Description of the task :: The data below has to be returned exactly, down to the last character.

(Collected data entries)
=== Begin Enclosure ===
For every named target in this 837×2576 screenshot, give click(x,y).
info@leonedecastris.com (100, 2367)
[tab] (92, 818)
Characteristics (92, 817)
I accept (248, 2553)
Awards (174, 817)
=== End Enclosure ===
Result below ::
For every named target in this 837×2576 screenshot, give click(x,y).
info@leonedecastris.com (100, 2367)
[tab] (92, 818)
Characteristics (92, 817)
I accept (248, 2553)
Awards (174, 817)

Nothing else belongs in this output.